Me: I wish for a lightsaber.

Genie: Be realistic.

Me: Ok, I wish for a boyfriend.

Genie: Would you like your lightsaber in blue or green?

@GuyThe_Guy

I made it halfway to Mexico before I realized that those sirens were just coming from the song on my radio.

@nickeldoodle

Just so u know guys I literally covered my roommates bed in 324 pieces of cornbread 2 make it a “cornbed” so ur fakes puns mean nothing 2 me

@iAmDelFreaky

In elementary I got all the chicks because my box of crayons had a built-in sharpener. Been on a dry spell ever since. Just me & my crayons.

@LurkAtHomeMom

Who are we? KIDS
What do we want?
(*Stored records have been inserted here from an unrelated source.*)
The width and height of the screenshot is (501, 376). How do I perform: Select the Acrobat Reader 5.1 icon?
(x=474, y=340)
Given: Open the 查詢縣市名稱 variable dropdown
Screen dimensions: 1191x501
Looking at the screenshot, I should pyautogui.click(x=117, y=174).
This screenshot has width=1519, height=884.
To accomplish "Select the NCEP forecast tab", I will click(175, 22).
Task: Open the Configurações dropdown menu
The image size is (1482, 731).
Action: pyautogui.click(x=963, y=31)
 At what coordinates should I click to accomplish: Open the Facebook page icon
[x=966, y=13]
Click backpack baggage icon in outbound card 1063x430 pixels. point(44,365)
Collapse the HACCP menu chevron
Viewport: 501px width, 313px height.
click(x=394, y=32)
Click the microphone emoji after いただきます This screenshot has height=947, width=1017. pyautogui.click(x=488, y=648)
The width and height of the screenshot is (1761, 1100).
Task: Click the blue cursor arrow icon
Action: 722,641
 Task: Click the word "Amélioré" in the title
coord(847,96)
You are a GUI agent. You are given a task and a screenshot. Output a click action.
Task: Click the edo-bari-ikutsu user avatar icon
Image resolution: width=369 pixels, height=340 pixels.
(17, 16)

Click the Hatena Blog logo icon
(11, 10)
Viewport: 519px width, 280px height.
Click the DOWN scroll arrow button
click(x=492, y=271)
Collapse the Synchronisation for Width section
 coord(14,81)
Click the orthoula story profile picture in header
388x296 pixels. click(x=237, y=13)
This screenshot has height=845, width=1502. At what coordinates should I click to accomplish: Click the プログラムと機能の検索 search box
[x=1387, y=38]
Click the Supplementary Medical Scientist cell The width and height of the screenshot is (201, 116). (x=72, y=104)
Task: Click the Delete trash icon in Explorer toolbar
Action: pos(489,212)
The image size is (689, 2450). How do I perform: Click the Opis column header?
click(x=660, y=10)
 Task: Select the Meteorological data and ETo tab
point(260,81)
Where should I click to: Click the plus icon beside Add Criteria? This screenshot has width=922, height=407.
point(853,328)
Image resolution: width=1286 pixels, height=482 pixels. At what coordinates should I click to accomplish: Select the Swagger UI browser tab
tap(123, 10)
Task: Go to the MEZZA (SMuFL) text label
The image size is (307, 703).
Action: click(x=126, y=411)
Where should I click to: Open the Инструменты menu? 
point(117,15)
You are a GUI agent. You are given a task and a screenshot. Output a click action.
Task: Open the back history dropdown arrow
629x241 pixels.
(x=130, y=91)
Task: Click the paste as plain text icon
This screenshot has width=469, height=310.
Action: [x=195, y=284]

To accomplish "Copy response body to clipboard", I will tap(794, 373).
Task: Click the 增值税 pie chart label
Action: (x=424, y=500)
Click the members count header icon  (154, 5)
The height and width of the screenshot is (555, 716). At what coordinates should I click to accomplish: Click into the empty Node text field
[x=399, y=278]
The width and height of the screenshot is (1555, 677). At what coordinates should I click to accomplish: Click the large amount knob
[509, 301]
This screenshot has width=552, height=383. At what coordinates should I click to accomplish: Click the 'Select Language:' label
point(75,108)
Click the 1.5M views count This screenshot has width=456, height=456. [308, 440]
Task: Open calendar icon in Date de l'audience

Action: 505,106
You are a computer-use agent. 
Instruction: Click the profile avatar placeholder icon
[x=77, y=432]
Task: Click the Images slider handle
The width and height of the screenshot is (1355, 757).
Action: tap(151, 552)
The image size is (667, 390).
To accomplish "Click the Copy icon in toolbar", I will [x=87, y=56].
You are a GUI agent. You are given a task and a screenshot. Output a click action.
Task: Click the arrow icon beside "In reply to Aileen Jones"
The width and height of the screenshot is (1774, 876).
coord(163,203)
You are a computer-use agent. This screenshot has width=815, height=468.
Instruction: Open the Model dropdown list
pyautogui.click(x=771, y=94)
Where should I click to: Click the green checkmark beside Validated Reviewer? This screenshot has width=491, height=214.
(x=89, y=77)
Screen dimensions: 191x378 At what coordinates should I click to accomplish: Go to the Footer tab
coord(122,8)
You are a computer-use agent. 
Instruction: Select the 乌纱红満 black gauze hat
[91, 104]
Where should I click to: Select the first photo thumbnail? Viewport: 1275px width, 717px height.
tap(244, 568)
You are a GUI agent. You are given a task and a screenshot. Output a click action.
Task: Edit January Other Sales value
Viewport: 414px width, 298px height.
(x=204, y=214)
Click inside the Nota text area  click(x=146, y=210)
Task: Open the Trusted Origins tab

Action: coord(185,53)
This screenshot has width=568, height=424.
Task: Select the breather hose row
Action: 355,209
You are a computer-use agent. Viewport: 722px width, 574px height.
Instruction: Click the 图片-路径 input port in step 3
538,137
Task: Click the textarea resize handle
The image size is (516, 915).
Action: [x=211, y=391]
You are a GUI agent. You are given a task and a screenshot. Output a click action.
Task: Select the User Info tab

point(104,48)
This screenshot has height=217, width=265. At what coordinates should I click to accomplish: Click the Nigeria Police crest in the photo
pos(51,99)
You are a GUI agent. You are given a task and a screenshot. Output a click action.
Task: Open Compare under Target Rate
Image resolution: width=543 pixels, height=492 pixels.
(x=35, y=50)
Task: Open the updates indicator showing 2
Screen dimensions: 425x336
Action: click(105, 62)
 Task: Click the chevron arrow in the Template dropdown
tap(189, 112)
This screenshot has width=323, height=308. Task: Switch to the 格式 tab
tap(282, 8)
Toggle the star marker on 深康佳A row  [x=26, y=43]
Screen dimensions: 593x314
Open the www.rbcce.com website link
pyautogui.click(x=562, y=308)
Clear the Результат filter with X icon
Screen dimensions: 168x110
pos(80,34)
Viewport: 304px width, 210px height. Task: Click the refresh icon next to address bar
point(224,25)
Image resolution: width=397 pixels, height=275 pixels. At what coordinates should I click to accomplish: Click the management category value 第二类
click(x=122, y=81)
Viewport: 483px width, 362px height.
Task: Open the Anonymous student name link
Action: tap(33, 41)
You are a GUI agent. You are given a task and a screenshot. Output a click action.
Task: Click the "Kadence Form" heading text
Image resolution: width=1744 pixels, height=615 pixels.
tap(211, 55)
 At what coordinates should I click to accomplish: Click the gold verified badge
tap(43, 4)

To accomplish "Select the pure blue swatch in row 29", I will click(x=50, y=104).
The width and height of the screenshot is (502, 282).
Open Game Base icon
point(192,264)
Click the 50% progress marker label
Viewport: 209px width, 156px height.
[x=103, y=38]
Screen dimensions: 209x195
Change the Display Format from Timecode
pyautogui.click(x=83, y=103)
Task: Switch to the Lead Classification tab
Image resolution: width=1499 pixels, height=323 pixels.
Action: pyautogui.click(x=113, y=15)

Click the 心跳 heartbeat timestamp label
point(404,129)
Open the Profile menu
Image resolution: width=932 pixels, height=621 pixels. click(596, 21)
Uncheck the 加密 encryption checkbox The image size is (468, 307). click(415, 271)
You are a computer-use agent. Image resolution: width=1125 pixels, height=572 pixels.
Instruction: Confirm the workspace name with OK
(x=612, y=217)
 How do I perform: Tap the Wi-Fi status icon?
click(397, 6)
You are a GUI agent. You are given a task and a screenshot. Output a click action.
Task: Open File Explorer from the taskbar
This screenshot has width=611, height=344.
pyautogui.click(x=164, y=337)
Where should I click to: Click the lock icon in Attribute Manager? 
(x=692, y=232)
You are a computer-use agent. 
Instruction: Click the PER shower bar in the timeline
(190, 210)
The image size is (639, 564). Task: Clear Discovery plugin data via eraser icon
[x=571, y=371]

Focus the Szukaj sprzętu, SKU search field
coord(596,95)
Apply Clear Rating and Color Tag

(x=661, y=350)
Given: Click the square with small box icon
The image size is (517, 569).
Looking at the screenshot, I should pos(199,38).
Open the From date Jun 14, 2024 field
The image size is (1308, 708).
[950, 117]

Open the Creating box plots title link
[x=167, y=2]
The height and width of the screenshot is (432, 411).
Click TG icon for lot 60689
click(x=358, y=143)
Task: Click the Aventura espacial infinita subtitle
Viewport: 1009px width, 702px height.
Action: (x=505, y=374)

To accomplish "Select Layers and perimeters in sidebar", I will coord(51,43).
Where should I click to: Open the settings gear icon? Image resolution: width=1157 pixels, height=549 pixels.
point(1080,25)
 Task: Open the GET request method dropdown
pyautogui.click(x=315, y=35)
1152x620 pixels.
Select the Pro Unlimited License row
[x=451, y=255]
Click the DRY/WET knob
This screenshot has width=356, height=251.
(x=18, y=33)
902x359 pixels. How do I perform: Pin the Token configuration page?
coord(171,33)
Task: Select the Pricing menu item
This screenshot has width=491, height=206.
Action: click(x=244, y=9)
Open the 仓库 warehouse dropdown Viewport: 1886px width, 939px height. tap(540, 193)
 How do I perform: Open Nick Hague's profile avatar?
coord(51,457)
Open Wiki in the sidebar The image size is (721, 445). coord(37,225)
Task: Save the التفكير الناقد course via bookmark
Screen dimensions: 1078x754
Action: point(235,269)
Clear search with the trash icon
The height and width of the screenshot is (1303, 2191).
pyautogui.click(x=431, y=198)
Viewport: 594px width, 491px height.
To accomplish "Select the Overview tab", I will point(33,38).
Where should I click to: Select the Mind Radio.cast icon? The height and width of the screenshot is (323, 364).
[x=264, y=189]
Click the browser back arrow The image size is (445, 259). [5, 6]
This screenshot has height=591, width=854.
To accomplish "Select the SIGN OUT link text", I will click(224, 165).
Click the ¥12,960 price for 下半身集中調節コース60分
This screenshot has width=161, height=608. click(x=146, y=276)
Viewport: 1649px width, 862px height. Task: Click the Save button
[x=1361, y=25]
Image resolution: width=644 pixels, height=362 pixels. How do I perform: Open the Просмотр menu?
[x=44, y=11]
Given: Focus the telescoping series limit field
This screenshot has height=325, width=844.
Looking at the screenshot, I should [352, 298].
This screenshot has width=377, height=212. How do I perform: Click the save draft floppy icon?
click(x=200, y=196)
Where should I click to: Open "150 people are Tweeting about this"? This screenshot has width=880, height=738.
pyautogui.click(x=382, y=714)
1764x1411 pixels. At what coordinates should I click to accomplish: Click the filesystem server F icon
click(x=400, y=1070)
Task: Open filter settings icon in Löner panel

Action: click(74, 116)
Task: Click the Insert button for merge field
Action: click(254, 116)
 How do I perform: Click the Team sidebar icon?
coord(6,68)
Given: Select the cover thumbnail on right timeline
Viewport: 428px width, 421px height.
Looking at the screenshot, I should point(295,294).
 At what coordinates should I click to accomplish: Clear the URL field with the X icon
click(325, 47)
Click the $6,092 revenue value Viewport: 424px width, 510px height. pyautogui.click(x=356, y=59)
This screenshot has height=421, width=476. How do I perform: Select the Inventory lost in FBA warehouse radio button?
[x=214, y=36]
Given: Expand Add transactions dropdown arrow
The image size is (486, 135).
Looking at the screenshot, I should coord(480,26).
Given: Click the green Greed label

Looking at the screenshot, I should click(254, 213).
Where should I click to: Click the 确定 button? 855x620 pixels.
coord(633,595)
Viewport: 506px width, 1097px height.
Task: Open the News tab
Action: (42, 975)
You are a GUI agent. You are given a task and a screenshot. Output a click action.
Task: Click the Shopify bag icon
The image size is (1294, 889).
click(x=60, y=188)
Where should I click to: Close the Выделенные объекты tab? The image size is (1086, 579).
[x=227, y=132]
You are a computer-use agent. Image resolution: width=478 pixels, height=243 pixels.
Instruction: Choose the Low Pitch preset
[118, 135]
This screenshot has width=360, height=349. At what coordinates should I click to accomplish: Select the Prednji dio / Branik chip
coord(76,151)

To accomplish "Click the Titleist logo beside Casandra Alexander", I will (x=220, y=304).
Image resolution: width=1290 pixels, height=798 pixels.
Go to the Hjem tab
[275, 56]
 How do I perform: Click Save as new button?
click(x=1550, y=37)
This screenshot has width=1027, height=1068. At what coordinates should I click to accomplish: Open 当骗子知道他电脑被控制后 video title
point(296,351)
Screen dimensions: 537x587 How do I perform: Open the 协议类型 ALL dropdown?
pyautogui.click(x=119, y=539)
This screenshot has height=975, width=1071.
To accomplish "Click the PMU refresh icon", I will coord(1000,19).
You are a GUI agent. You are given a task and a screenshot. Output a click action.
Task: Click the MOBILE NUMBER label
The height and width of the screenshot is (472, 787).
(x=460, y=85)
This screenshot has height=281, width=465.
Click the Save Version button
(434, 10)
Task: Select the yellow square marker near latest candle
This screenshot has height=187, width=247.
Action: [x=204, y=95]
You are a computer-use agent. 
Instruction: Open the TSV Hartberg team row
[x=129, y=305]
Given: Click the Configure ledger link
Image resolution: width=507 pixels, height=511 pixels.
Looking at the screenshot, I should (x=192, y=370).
OATMEAL
When do we want it? NEVER, WE CHANGED OUR MINDS, WE DON’T LIKE OATMEAL ANYMORE

@DudeMass

According to this Ancestry DNA test, I’m 40% caveman. Thanks, Flintstones vitamins.

@NYC_Blonde

If I don’t wake up with Britney Spears’ body circa “I’m a Slave 4 U” and a rich handsome boyfriend then I KNOW Santa’s not real.

@badbanana

One horribly inappropriate comment and you’ll never be shown another baby photo at work ever again. Totally worth it.